Worrisome result from pdetoode method in solving moving boundary condition problem

Question

The problem I am trying to solve is the following :

$$(\frac{1}{c^2}\frac{\partial^2}{\partial t^2}-\frac{\partial^2}{\partial x^2}+1)\psi(x,t)=0$$

$$\psi (0,t)=\psi(L(t),t)=0$$

$$\psi(x,0)=\sqrt{\frac{1}{c\sqrt{1+\pi^2/4}}} sin(\pi \frac{x}{2})$$

$$\frac{d\psi (x,t)}{dt}\Bigr|_{t=0}=0$$

$$L(t)=2+sin(\omega t)$$

I have used the pdetoode method as was used here to solve this problem and here is my code (some codes might be redundant as I copied and modified the code from the link above) :

ydum = x/L[t];
eqn1 = 1/c^2 D[\[Psi][ydum, t], {t, 2}] - 
      D[\[Psi][ydum, t], {x, 2}] + (m^2 c^2)/h^2 \[Psi][ydum, t] == 
     0 /. \[Psi][ydum, t] -> \[Psi][y, t] /. x -> y L[t] // Expand
m = 1;
c = 1;
h = 1;
[Omega] = 1;
L[t_] := 2 + Sin[[Omega] t];
bc = {[Psi][0, t] == 0, [Psi][1, t] == 0};
ic = {[Psi][y, 0] == 
    Sqrt[2 (m c)/(c Sqrt[m^2 c^2 + [Pi]^2 h^2/L[0]^2] L[0])]
      Sin[ [Pi] y], D[[Psi][y, t], t] == 0 /. t -> 0};
points = 25;
xdifforder = 4;
{yL, yR} = domain = {0, 1};
grid = Array[# &, points, domain];
pto = pdetoode[[Psi][y, t], t, grid, xdifforder];
remove = #[[2 ;; -2]] &;
{ode, odebc, odeic} = MapAt[remove, pto /@ {eqn1, bc, ic}, 1];
soll = NDSolveValue[{ode, odebc, odeic[[2]], odeic[[1]]}, [Psi] /@ 
    grid, {t, 0, 50}];
sol1 = rebuild[#, grid, -1] &@soll
Manipulate[
 Plot[sol1[y, t] /. y -> y L[t], {y, 0, 1}, 
  PlotRange -> {-5, 10}], {t, 0, 50}]

The solution grows larger in time and this makes me anxious.
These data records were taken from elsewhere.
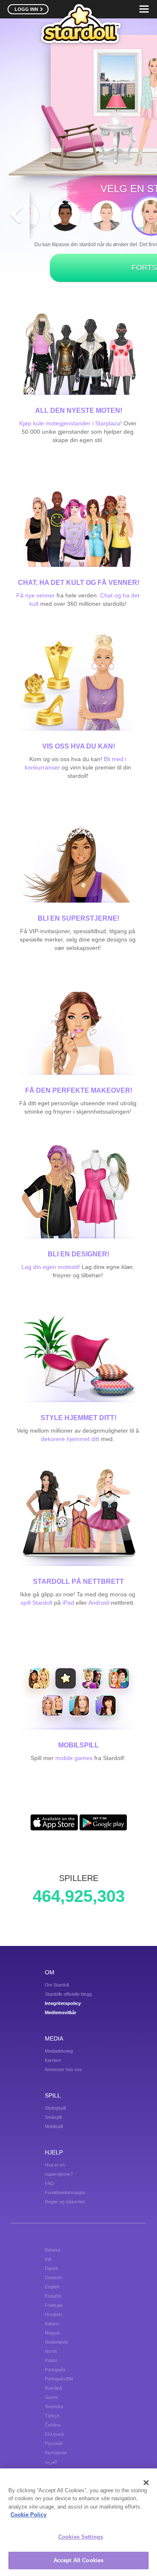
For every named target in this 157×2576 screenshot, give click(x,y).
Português (55, 2369)
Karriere (53, 2060)
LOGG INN (27, 9)
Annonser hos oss (63, 2069)
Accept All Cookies (78, 2560)
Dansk (51, 2268)
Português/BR (59, 2378)
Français (54, 2305)
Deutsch (53, 2277)
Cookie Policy (28, 2515)
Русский (53, 2443)
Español (53, 2295)
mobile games (74, 1758)
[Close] (146, 2482)
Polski (51, 2360)
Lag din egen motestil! (50, 1267)
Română (53, 2388)
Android (98, 1602)
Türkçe (52, 2415)
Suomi (51, 2397)
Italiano (52, 2323)
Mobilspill (54, 2126)
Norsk (51, 2351)
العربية (51, 2461)
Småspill (53, 2117)
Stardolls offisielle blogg (68, 1994)
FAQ (49, 2183)
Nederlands (56, 2341)
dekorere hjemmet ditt (71, 1439)
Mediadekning (59, 2051)
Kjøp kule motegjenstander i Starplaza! (70, 423)
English (52, 2286)
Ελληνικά (54, 2434)
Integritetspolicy (63, 2003)
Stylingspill (55, 2107)
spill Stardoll (36, 1602)
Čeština (52, 2424)
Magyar (52, 2332)
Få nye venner (35, 595)
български (56, 2452)
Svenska (54, 2406)
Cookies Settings (80, 2537)
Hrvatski (53, 2314)
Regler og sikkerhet (65, 2201)
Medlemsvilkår (60, 2012)
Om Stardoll (57, 1984)
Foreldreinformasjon (65, 2192)
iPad (68, 1602)
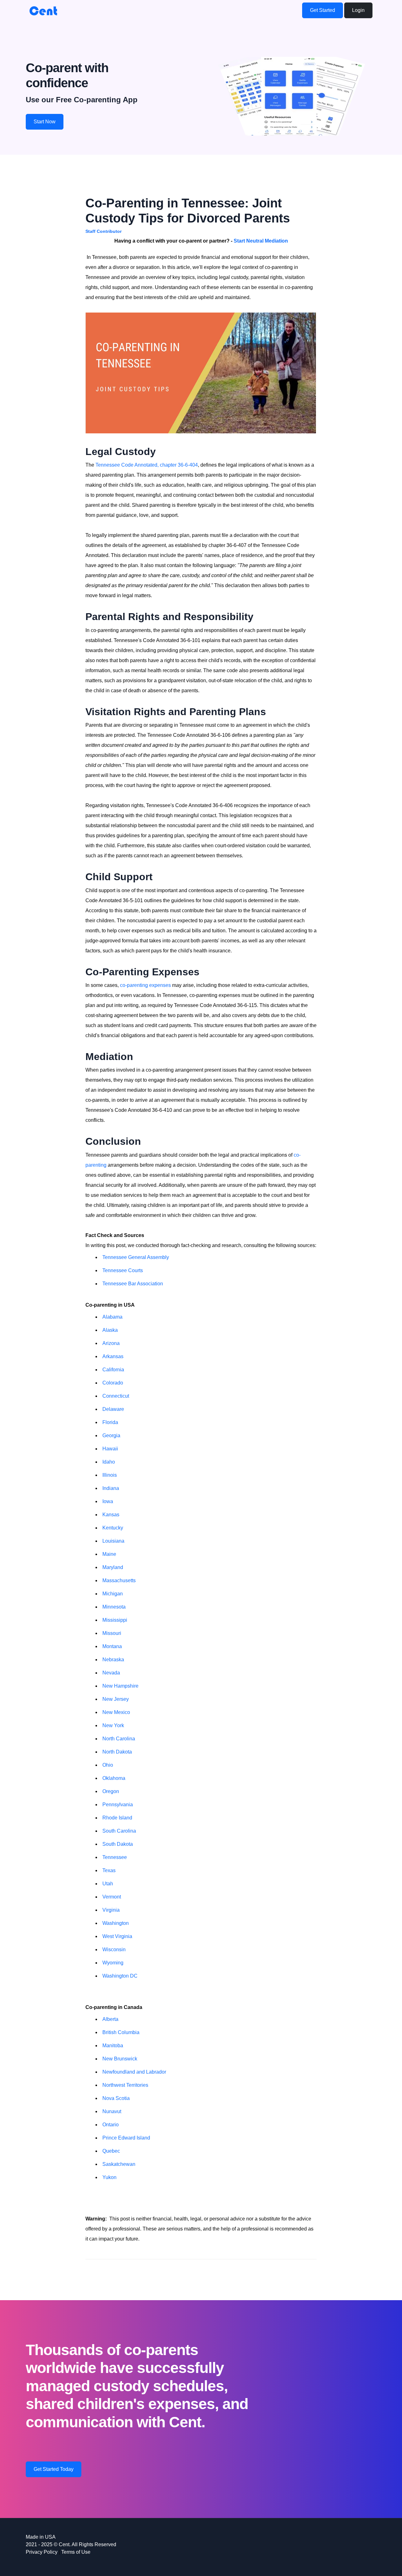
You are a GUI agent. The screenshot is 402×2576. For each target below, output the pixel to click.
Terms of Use (75, 2552)
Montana (112, 1646)
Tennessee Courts (122, 1270)
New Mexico (116, 1712)
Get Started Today (53, 2469)
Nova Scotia (116, 2098)
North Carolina (118, 1738)
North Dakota (117, 1751)
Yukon (109, 2177)
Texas (109, 1870)
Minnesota (114, 1606)
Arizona (111, 1343)
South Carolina (119, 1831)
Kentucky (112, 1527)
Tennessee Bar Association (132, 1283)
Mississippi (114, 1620)
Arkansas (112, 1356)
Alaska (110, 1330)
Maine (109, 1554)
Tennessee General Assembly (135, 1257)
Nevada (111, 1672)
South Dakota (117, 1844)
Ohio (107, 1765)
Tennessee (114, 1857)
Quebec (111, 2151)
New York (113, 1725)
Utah (107, 1883)
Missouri (111, 1633)
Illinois (109, 1475)
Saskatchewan (118, 2164)
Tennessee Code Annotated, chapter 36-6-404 (146, 465)
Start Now (45, 121)
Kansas (110, 1514)
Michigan (112, 1593)
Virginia (111, 1910)
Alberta (110, 2019)
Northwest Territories (125, 2085)
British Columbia (120, 2032)
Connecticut (115, 1396)
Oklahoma (113, 1778)
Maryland (112, 1567)
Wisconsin (114, 1949)
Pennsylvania (117, 1804)
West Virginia (117, 1936)
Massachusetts (119, 1580)
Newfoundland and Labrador (134, 2072)
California (113, 1369)
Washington (115, 1923)
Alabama (112, 1317)
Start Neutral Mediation (261, 241)
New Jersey (115, 1699)
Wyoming (112, 1962)
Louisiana (113, 1541)
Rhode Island (117, 1817)
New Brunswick (119, 2058)
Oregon (110, 1791)
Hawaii (110, 1448)
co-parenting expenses (145, 985)
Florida (110, 1422)
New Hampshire (120, 1686)
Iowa (107, 1501)
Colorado (112, 1382)
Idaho (108, 1462)
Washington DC (120, 1976)
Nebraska (113, 1659)
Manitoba (112, 2045)
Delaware (113, 1409)
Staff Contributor (103, 231)
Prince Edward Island (126, 2137)
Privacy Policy (41, 2552)
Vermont (111, 1896)
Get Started (322, 10)
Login (358, 10)
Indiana (110, 1488)
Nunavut (111, 2111)
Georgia (111, 1435)
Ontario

Is this how it's supposed to be or is there something wrong with my code?

I have also solved this problem without the use of pdetoode (check out my previous question ) and I got different result :

I greatly appreciate anyone who would point out my error in both methods.